Required work:
Omit all pictures. Copy exactly the lines from the line containing "Open Key Bindings – User" to the end of the listing, with both ends included.

Data records:
Start of Block

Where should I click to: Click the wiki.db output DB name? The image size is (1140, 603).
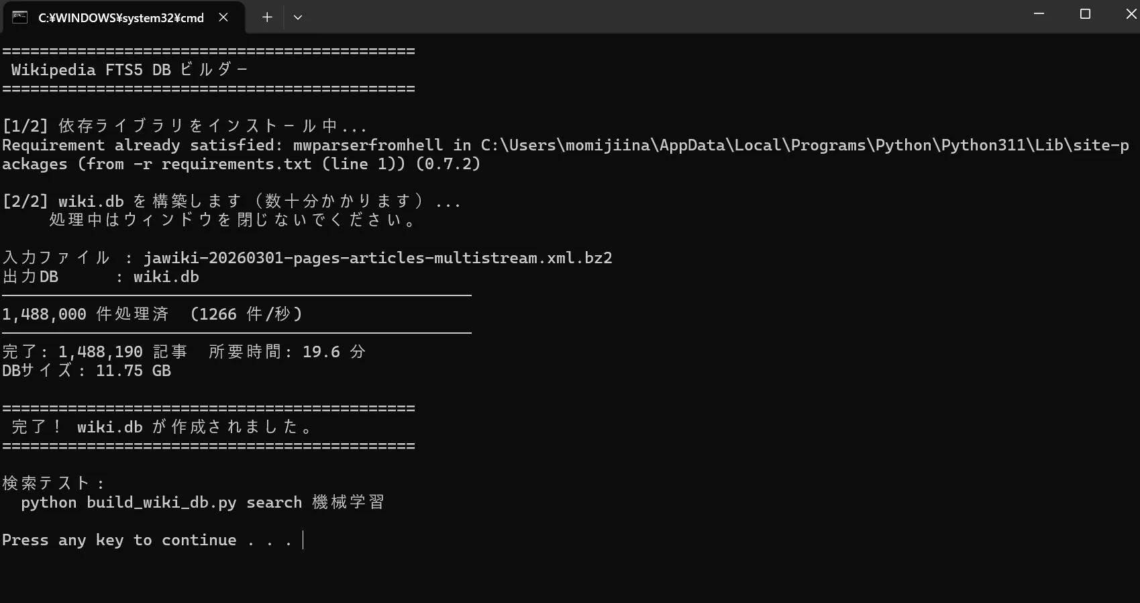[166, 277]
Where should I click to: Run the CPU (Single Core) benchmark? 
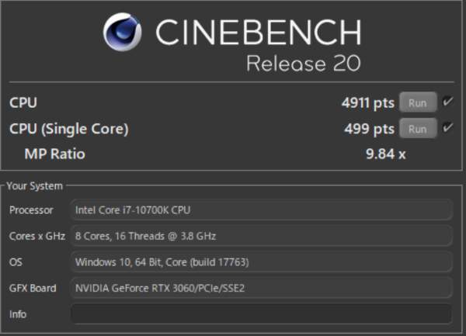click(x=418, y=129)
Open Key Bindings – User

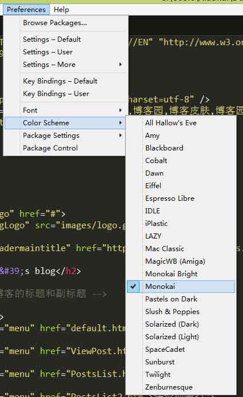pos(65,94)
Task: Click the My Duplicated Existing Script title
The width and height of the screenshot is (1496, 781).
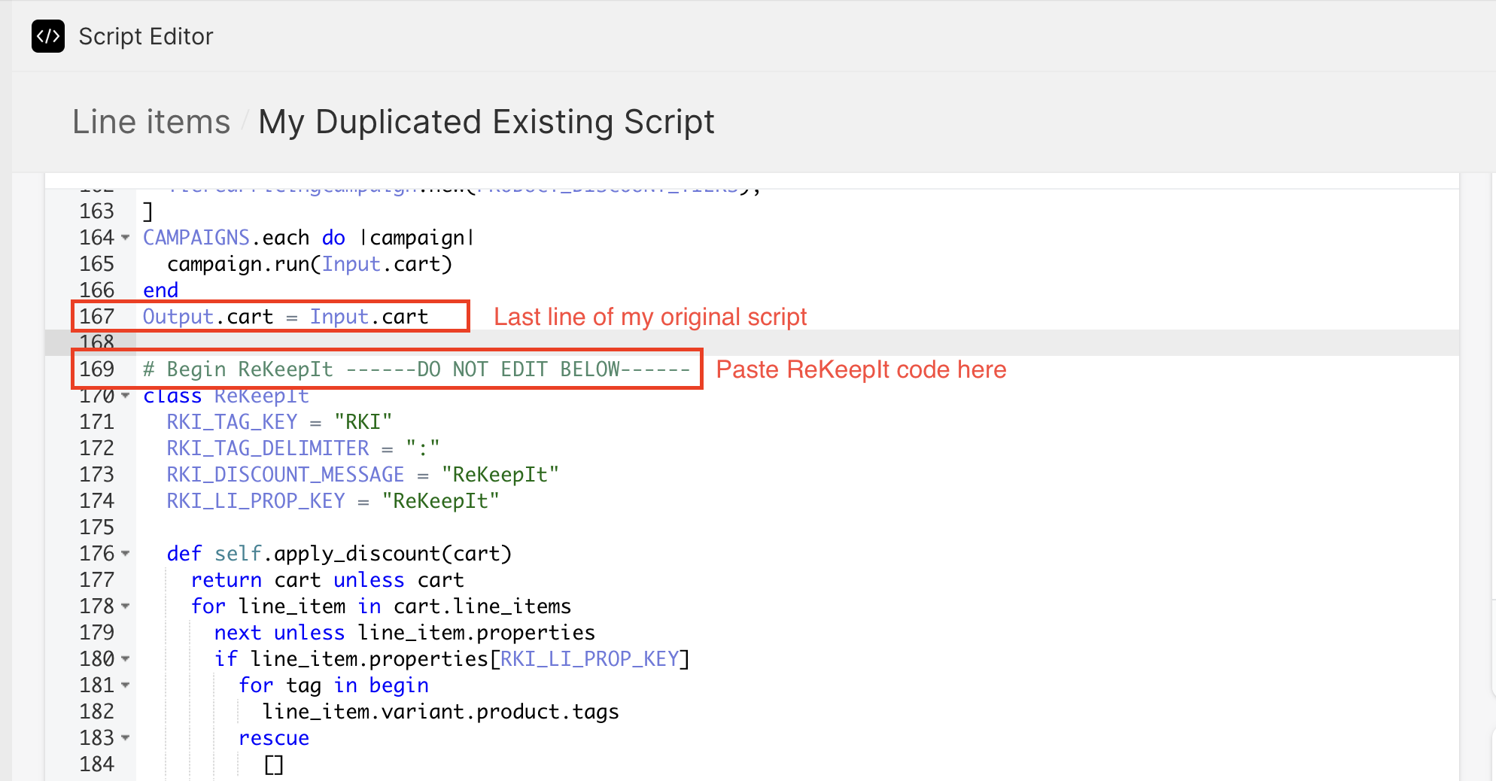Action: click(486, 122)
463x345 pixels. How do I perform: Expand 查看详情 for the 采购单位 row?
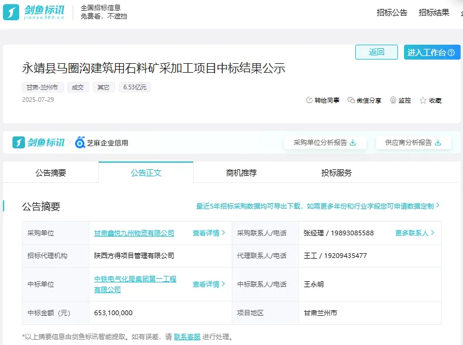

End of Block

Task output:
Open Key Bindings – User

pos(65,94)
Task: Click the My Duplicated Existing Script title
The width and height of the screenshot is (1496, 781).
Action: click(486, 122)
463x345 pixels. How do I perform: Expand 查看详情 for the 采购单位 row?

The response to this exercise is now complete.